|
Exhibit 10.5
EQUITY TRANSFER AGREEMENT
SHENZHEN NEW MEDIA CONSULTING CO., LTD.
AND
ZHU YU TONG
October 10, 2006
EQUITY TRANSFER AGREEMENT
(English Translation)
EQUITY TRANSFER AGREEMENT, dated as of October 10, 2006, by and
between Shenzhen New Media Consulting Co., Ltd. ("Shenzhen New
Media"), a company incorporated in the People’s Republic of
China (the "PRC") and Zhu Yu Tong, an individual (the "Seller").

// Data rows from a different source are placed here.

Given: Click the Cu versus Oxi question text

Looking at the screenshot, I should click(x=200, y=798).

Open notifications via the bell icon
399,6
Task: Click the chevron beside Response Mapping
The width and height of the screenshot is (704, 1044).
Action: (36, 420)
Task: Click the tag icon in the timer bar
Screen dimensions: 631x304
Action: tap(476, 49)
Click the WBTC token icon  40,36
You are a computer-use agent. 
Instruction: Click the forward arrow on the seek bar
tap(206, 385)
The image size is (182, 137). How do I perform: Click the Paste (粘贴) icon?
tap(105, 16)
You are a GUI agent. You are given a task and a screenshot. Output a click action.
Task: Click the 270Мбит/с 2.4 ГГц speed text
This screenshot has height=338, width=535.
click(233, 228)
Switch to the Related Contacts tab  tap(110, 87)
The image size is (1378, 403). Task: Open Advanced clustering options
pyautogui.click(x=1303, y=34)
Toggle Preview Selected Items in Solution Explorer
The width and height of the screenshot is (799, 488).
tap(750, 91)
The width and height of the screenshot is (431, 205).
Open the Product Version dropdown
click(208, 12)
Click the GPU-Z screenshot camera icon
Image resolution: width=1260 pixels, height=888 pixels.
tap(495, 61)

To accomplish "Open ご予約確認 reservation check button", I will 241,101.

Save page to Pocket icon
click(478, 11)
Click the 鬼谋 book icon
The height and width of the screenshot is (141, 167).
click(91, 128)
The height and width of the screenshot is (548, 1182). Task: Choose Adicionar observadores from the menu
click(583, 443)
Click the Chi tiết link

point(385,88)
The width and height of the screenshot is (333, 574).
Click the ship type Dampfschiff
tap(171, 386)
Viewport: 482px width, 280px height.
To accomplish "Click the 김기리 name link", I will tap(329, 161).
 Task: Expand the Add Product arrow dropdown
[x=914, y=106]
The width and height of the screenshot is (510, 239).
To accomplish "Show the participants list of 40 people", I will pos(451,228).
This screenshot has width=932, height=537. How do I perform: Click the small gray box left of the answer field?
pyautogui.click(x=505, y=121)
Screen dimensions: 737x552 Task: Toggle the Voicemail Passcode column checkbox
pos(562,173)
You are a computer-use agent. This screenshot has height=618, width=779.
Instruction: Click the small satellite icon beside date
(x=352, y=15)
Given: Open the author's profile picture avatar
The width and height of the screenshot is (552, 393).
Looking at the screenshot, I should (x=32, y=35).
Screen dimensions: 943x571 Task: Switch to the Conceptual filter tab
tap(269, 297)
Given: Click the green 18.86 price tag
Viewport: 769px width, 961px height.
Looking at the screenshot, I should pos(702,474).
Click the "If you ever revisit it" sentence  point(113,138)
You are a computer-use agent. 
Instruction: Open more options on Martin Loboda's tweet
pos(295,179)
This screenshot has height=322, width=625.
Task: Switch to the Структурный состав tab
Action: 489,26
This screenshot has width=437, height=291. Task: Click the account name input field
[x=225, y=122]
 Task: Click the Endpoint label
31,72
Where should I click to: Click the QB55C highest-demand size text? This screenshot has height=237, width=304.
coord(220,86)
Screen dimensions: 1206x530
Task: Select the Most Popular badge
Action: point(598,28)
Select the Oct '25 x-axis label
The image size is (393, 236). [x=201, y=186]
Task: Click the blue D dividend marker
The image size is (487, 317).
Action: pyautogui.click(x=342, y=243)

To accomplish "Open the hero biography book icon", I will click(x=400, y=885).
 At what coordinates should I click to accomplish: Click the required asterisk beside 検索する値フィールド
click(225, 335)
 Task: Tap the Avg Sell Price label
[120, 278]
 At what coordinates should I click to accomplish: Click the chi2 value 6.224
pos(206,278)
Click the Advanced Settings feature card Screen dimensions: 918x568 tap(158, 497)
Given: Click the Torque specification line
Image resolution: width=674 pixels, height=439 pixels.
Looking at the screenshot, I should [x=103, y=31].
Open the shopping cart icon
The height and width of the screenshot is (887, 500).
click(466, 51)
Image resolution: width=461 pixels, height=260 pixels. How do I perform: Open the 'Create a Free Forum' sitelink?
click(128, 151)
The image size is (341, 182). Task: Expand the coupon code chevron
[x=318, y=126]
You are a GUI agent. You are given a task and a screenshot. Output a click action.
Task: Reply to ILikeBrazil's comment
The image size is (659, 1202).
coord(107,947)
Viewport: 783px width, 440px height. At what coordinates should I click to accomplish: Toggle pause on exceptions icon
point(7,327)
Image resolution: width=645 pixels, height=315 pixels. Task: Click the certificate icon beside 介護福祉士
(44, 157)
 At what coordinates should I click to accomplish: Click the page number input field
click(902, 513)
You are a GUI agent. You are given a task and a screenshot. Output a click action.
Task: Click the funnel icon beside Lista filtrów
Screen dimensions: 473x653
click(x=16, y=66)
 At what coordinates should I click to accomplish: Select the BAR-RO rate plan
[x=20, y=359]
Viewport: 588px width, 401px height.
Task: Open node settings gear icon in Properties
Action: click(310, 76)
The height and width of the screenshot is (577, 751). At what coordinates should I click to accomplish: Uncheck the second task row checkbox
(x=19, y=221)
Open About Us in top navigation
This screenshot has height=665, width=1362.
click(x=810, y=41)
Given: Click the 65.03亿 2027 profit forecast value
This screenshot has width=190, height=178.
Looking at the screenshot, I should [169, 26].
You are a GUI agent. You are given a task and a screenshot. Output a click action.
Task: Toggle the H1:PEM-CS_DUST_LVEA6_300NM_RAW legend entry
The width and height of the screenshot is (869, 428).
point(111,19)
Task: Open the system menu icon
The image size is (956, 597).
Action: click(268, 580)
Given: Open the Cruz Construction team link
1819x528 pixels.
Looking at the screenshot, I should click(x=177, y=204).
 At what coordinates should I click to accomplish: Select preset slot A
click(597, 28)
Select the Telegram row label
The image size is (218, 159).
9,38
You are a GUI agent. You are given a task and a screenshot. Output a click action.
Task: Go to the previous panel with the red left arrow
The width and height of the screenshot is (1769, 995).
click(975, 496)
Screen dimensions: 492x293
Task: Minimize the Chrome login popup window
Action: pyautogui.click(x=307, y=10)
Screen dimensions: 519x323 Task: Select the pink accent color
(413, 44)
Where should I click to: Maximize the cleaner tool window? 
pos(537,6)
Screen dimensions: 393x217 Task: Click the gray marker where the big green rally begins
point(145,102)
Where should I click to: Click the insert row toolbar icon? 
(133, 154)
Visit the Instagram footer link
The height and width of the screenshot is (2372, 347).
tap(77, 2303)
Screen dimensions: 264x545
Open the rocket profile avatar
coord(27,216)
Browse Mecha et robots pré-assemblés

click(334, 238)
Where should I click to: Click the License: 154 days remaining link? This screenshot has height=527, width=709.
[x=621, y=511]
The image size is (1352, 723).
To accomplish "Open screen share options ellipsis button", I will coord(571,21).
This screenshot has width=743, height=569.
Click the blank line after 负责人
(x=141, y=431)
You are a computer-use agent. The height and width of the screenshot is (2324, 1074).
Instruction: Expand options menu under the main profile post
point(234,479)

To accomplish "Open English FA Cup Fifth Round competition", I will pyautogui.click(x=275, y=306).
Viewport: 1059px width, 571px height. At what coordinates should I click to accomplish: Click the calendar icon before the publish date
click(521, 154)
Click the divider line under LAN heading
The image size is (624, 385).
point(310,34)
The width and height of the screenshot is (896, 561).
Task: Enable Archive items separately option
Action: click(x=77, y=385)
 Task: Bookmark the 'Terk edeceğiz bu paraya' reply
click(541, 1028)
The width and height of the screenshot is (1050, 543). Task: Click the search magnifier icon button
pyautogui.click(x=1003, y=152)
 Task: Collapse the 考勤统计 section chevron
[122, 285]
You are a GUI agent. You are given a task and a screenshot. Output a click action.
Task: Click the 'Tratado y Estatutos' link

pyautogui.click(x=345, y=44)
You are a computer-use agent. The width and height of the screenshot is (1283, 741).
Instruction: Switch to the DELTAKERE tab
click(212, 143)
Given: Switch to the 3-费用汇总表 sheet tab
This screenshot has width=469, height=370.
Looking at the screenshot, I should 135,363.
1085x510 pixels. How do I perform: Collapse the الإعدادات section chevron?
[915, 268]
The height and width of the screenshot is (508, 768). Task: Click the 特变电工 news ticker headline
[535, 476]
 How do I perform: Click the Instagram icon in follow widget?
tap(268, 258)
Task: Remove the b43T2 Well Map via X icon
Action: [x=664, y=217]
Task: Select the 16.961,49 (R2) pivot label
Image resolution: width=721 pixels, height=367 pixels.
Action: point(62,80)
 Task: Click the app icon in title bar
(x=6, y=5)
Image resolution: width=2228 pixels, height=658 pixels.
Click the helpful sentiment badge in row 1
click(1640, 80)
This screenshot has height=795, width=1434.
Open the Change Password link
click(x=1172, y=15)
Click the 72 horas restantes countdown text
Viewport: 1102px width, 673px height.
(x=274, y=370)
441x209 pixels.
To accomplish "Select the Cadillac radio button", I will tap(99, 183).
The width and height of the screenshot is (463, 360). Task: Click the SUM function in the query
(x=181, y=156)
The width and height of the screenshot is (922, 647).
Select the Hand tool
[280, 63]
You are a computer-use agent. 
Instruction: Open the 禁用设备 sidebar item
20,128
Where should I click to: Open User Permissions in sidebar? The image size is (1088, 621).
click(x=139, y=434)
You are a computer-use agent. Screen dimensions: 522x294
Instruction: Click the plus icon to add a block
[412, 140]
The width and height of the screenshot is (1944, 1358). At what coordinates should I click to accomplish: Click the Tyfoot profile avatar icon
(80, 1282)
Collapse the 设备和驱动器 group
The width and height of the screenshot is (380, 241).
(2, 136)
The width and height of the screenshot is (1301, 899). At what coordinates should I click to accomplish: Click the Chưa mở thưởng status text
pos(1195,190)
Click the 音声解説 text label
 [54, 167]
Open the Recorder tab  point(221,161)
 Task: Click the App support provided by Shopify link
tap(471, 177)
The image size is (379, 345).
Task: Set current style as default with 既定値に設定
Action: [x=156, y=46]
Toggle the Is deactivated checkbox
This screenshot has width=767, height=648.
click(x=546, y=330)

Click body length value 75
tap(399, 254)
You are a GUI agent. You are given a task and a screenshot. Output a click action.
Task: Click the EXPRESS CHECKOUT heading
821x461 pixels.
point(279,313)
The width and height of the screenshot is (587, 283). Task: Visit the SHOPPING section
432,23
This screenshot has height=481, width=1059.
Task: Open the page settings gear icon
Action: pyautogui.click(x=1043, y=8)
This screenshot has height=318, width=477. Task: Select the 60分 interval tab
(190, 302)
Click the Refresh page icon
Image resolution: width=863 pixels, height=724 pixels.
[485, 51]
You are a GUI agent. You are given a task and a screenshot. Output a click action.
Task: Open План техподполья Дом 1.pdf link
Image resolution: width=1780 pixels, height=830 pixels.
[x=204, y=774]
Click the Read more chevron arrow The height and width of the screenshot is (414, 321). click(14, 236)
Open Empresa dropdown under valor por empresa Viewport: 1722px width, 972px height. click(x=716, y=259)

Shenzhen New Media and the Seller are referred to collectively
herein as the "Parties".
BACKGROUND
The Seller owns all the equity of Shenzhen Caina Brand
Consultant Company (the "Company"), which is a limited liability
company established and validly existing under the laws of PRC, and
has the necessary corporate power to sign the Agreement. Shenzhen
New Media desires to purchase, and the Seller desires to sell, all
the equity of the Company (the "Equity") in return for the
consideration specified in this Agreement on the terms and subject
to the conditions specified in this Agreement.
AGREEMENT
1. Equity Transfer
-
1.1 On and subject to the terms and conditions of
this Agreement, Shenzhen New Media agrees to purchase from the
Seller, and the Seller agrees to sell to Shenzhen New Media, the
Equity of the Company for the consideration specified below in
Section 2.
1.2 Parties agree that from and after the Closing
Date (defined under Section 1.3 below), Shenzhen New Media will be
entitled to all legal rights derived from the Equity and
responsible for related legal obligations. All the legal rights and
obligations related to the Equity are determined by certain PRC
laws and regulations and the articles of incorporation of the
Company.
-2-
2. Purchasing Price and Payment Method
-
2.1 Parties agree that the purchase price of the
Equity is RMB 8 million (approximately US$1,024,328).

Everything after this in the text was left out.